Created attachment 137859 [details]
xorg-server-18.104.22.1681, xf86-video-ati-18.0.0 (radeon) on Gentoo:
X manages to start after a couple of errors, but without drm/compositor.
Downgrading to xorg-server-1.19.5 solves the problem.
Created attachment 137860 [details]
Kernel 4.15.7, mesa 18.0.0_rc4, libdrm 2.4.91
Please attach the Xorg log file corresponding to a failure.
Created attachment 137861 [details]
The Xorg log file shows a crash 1734 seconds after boot. Does anything appear in dmesg around the same time?
Can you bisect xserver to find the first commit this happens with? Note that you may need rebuild the xf86-video-ati and xf86-input-libinput drivers after moving to a different xserver Git snapshot.

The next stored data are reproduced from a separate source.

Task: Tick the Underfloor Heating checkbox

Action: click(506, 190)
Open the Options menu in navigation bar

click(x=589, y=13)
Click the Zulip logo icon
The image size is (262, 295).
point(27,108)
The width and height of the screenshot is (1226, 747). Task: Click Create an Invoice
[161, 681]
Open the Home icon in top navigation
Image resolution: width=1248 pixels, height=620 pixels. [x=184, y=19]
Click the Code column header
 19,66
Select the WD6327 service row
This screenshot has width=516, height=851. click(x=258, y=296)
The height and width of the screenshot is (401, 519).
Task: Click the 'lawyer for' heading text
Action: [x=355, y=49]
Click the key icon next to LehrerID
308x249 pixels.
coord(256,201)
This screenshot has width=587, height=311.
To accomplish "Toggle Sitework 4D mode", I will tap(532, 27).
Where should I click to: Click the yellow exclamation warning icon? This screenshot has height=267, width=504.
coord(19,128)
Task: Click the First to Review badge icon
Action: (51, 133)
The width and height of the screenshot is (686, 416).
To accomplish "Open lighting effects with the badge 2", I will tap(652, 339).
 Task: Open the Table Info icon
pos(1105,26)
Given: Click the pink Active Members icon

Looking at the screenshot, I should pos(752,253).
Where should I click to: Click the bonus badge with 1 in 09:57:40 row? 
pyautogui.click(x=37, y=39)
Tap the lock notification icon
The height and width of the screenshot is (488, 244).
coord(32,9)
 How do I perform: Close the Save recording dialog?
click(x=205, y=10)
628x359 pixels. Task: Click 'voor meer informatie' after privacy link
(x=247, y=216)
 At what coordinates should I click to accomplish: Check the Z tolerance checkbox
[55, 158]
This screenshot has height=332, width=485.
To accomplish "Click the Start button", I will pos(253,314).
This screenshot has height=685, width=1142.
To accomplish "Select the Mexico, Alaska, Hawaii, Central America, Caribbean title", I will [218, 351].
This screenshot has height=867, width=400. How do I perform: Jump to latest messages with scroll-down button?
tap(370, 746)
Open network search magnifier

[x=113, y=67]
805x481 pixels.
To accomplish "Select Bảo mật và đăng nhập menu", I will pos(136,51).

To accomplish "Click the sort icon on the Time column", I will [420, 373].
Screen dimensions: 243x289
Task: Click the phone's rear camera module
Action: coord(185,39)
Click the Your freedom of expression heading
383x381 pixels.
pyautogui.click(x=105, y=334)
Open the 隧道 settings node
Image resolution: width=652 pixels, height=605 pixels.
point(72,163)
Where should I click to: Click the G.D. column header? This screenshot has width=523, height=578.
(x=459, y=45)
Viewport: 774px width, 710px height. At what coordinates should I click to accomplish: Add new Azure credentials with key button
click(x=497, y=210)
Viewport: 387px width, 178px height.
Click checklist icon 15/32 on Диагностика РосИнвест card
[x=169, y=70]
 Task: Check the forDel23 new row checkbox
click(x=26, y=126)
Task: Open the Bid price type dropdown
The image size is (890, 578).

Presumably you can avoid the problem with
Option "AccelMethod" "EXA"
Does the problem also occur with the modesetting driver instead of radeon?
Created attachment 137934 [details]
/var/log/messages during X crash
I can't seem to reproduce the crash atm, so I am posting a snippet of the syslog of the time this crash probably appeared.
Both EXA or the modesetting driver are indeed avoiding the problem and compositor and framebuffers work fine then.
It will take me some more time before I can try a bisect though, as I don't have permanent access to this box.
Created attachment 138054 [details]
sceenshot while gdm start
Have similar situation using xorg-server-22.214.171.1241, xf86-video-ati-18.0.0 (radeon) on Gentoo.
The screen blurred a few second when gdm has just started. Attch a screenshot.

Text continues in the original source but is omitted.